From the line containing "Task: Tap the Android navigation back chevron" through the last line of the entries, output the text exactly. Pictures stay out.
——
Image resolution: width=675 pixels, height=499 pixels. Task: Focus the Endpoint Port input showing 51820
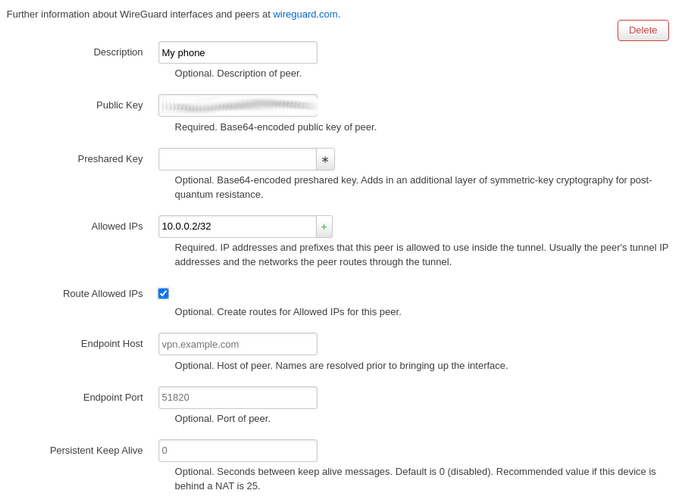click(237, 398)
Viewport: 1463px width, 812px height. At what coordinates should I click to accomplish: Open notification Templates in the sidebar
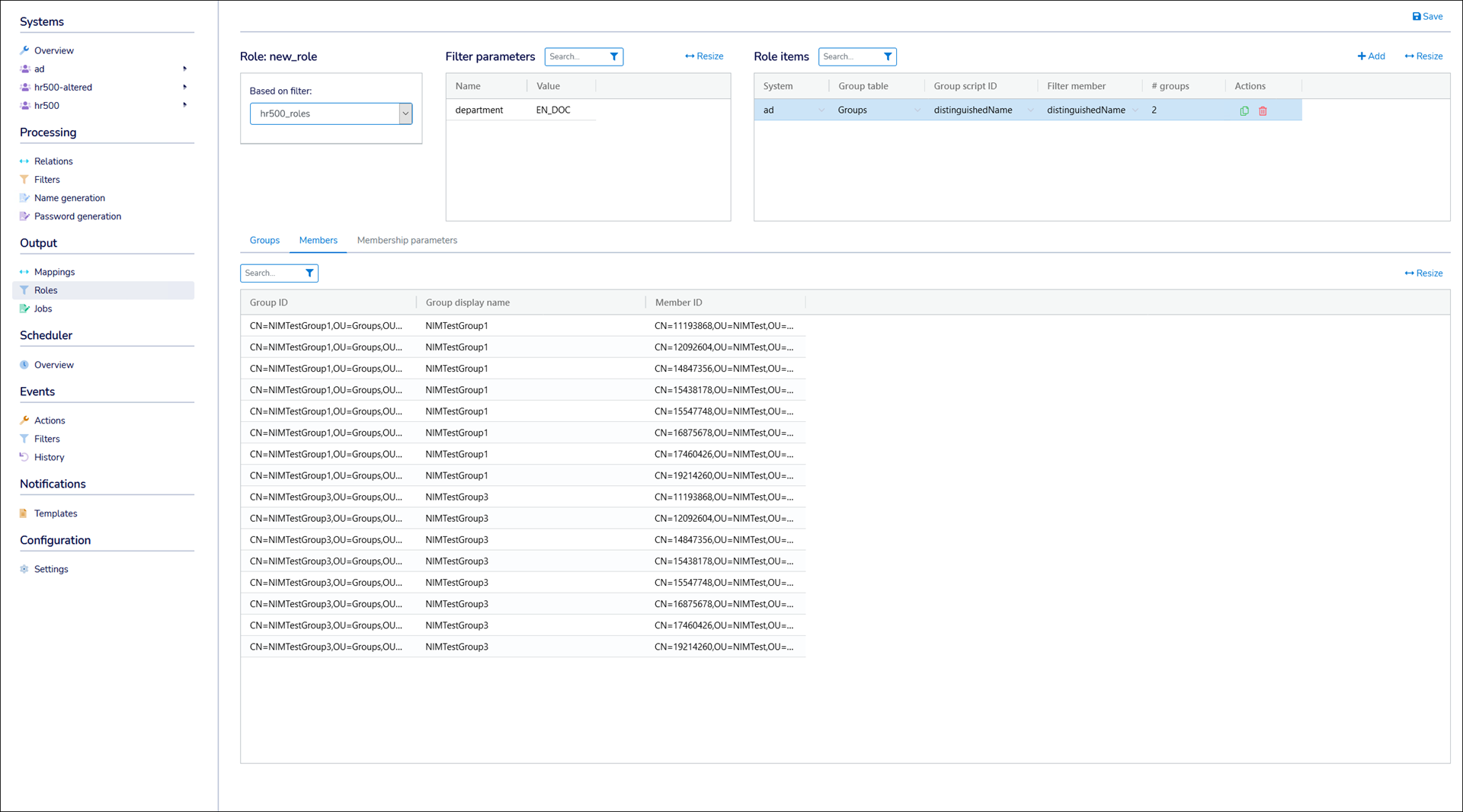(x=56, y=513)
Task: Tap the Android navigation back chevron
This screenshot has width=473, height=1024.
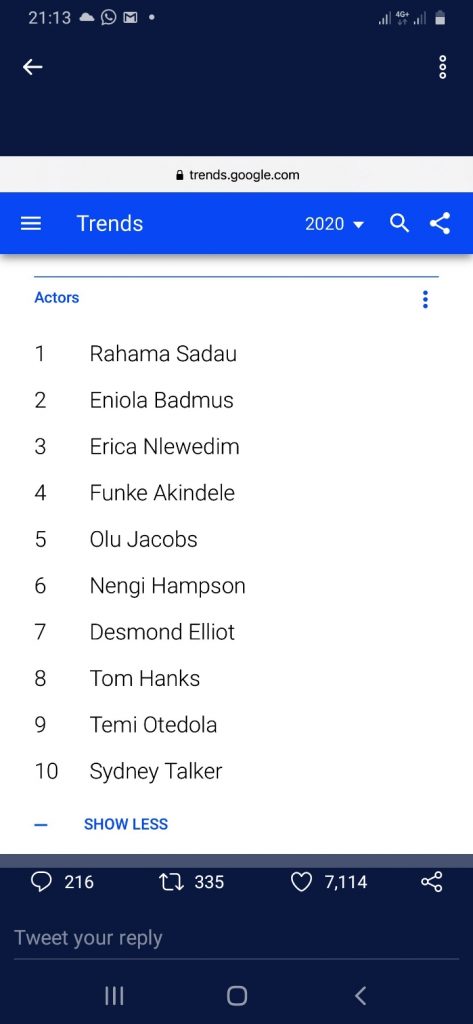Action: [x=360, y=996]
——
§ **TASK ANSWER**
Task: Tap the Android navigation back chevron
This screenshot has width=473, height=1024.
Action: [x=360, y=996]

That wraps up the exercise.